Ademais, a obrigação de que os recursos públicos recebidos pelos candidatos sejam gastos mediante forma de pagamento que permita a rastreabilidade do numerário até a conta do destinatário (crédito em conta), como se dá com o cheque cruzado (art. 45 da Lei nº 7.357/85), assegura que outros controles públicos possam ser exercidos, como é o caso da Receita Federal e do COAF.

Finalmente, ao não ser cruzado o cheque, permitindo o saque sem depósito em conta, resta prejudicado o sistema instituído pela Justiça Eleitoral para conferir transparência e publicidade às receitas e gastos de campanha, uma vez que impossibilitada a alimentação do sistema Divulgacandcontas com a informação sobre o beneficiário, inviabilizando o controle por parte da sociedade.

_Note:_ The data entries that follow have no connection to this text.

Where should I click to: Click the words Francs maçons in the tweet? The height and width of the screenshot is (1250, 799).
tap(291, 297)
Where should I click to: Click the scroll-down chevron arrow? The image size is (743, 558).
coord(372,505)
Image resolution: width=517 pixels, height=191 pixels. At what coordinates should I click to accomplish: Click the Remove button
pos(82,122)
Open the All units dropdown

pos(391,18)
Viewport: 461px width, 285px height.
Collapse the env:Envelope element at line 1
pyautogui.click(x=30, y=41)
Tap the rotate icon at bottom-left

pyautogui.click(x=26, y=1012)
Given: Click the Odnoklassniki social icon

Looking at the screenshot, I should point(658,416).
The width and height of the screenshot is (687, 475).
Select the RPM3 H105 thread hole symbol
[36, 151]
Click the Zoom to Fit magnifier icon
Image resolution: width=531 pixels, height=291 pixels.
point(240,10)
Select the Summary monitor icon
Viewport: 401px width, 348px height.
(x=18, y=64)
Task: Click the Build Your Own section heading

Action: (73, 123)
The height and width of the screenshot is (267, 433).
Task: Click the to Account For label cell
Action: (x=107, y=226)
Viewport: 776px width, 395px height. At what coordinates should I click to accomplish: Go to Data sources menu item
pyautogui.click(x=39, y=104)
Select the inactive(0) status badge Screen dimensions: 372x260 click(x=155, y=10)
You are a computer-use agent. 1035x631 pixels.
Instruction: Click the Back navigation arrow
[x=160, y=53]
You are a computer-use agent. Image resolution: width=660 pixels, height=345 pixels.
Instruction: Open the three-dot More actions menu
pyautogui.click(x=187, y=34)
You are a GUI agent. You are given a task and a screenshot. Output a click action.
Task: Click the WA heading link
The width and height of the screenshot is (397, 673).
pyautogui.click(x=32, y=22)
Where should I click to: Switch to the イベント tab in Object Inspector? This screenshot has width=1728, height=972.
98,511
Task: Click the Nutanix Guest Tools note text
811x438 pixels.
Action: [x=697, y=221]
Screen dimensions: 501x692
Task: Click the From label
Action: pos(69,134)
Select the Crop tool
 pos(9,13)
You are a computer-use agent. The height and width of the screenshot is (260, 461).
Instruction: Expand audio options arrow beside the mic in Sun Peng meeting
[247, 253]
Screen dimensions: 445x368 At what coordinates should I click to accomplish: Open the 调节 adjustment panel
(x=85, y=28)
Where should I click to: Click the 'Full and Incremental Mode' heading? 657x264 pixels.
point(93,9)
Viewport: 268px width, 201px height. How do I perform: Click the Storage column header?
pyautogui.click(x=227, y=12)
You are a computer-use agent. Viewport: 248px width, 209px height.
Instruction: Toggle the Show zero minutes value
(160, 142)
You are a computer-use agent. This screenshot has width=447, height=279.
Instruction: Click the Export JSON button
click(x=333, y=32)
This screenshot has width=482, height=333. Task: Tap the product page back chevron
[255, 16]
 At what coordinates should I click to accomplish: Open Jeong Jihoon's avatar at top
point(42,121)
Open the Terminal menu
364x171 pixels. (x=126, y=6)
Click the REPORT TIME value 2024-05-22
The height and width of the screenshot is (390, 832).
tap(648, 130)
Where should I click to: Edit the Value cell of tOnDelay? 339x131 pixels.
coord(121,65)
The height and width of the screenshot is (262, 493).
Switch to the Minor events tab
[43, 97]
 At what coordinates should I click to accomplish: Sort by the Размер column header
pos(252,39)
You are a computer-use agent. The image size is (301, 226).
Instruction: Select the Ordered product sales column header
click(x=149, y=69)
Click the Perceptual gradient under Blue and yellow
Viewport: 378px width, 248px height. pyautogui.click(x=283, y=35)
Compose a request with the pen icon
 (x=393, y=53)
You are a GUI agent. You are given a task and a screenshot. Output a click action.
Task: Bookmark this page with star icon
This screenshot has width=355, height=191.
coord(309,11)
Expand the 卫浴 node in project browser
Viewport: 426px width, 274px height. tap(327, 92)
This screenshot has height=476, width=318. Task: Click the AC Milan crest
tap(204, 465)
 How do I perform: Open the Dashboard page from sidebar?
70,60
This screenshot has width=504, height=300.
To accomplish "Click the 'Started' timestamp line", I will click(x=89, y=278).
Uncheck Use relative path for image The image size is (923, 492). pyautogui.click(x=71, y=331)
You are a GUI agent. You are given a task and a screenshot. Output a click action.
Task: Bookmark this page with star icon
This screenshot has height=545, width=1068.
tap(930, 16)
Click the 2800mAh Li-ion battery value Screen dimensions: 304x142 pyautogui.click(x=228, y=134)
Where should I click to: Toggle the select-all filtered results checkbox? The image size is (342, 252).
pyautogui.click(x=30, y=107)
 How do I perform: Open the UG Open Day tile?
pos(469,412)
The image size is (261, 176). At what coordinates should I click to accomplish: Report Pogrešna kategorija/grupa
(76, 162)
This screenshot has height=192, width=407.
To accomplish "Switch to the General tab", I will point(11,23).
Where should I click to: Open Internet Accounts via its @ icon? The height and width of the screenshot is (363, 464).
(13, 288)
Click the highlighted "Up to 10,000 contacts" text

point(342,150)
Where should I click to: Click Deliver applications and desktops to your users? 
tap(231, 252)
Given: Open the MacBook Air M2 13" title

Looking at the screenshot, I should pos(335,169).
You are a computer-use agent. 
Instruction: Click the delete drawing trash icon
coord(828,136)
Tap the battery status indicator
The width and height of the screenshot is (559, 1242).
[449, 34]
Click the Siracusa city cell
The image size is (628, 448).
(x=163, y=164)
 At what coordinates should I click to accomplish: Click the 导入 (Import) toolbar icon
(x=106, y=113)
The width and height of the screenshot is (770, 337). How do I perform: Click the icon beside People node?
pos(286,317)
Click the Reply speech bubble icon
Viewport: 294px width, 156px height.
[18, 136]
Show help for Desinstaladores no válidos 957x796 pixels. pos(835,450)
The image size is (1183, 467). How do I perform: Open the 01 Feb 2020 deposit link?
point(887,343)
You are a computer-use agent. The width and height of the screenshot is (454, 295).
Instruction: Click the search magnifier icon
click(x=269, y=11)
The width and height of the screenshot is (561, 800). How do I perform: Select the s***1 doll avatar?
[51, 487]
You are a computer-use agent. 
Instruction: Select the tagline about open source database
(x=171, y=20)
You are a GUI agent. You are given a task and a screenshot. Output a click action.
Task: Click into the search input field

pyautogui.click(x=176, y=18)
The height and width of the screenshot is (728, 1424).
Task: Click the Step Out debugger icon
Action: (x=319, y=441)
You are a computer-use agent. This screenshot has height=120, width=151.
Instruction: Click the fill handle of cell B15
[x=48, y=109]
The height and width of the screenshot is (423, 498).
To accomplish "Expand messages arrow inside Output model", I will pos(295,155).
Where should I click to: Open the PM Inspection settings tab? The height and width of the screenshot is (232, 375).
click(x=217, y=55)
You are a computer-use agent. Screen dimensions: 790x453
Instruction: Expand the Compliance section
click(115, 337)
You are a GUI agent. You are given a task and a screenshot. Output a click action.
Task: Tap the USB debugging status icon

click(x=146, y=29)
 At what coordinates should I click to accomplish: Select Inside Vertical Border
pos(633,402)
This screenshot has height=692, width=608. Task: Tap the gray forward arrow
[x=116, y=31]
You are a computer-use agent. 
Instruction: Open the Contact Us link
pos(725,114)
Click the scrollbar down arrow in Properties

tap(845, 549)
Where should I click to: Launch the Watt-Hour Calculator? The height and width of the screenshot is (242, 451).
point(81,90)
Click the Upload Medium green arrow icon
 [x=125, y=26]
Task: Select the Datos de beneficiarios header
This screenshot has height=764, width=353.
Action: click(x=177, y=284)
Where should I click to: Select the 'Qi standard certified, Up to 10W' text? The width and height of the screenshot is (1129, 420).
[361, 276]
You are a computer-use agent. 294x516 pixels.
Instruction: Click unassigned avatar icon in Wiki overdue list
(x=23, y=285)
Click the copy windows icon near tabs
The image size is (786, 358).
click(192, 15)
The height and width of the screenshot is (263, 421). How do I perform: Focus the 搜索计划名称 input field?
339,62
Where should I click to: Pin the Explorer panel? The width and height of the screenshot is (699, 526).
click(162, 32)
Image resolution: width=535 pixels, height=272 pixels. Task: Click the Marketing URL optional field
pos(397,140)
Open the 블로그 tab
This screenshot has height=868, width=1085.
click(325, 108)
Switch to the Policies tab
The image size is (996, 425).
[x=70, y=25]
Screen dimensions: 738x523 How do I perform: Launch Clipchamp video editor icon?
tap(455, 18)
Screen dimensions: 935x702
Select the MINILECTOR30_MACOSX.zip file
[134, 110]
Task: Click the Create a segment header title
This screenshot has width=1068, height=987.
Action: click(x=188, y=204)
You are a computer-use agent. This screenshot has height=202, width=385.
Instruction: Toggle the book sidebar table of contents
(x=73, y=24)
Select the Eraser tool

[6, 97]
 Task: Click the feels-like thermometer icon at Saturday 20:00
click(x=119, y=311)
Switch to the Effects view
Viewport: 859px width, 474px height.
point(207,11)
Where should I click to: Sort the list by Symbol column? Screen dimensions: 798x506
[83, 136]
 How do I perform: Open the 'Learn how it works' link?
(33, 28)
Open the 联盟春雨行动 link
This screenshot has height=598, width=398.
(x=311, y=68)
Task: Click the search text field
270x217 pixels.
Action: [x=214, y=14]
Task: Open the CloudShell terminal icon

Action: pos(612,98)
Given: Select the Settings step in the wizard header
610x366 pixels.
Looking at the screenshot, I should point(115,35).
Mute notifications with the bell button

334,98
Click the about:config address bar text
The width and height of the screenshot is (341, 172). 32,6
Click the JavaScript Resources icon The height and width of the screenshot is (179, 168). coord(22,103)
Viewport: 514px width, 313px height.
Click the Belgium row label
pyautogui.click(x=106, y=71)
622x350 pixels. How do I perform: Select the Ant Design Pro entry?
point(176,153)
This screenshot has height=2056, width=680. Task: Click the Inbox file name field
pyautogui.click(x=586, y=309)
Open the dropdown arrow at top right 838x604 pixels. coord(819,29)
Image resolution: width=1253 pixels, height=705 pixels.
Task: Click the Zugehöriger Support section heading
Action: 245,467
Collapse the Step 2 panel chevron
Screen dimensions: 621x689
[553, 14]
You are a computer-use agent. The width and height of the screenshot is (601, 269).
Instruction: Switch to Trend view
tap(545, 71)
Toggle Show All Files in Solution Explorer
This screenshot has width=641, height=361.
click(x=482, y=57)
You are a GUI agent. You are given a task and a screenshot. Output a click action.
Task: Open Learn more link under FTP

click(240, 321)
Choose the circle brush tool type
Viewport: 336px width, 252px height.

Nesse norte, inexistindo a comprovação do vínculo entre os pagamentos e as credoras declaradas, objeto do recibo, do cheque e do contrato juntados à prestação, remanesce a irregularidade e a correta determinação de recolhimento do valor de R$ 1.000,00.

Observo que a irregularidade alcança o montante de R$ 2.000,00, valor integral do recurso oriundo do FEFC recebido pelo candidato e equivalente a 46,57% do total arrecadado, R$ 4.294,00.

Contudo, a sentença determinou o recolhimento de apenas R$ 1.000,00, circunstância que lhe aproveita, pois é inviável a alteração para pior do valor a ser recolhido, por força do princípio da non reformatio in pejus.

Por fim, não obstante a ordem de recolhimento esteja estabelecida abaixo do parâmetro de R$ 1.064,10, tenho que a aplicação dos princípios constitucionais da razoabilidade e da proporcionalidade resta prejudicada no presente caso concreto, pois, substancialmente, o valor de irregularidades identificado na sentença é de R$ 2.000,00 (dois mil reais), apenas a quantia a ser devolvida ao Tesouro Nacional é que se mostra equivocada, e tudo indica a ocorrência, no tópico, de erro material na decisão.

Diante do exposto, VOTO pelo desprovimento do recurso.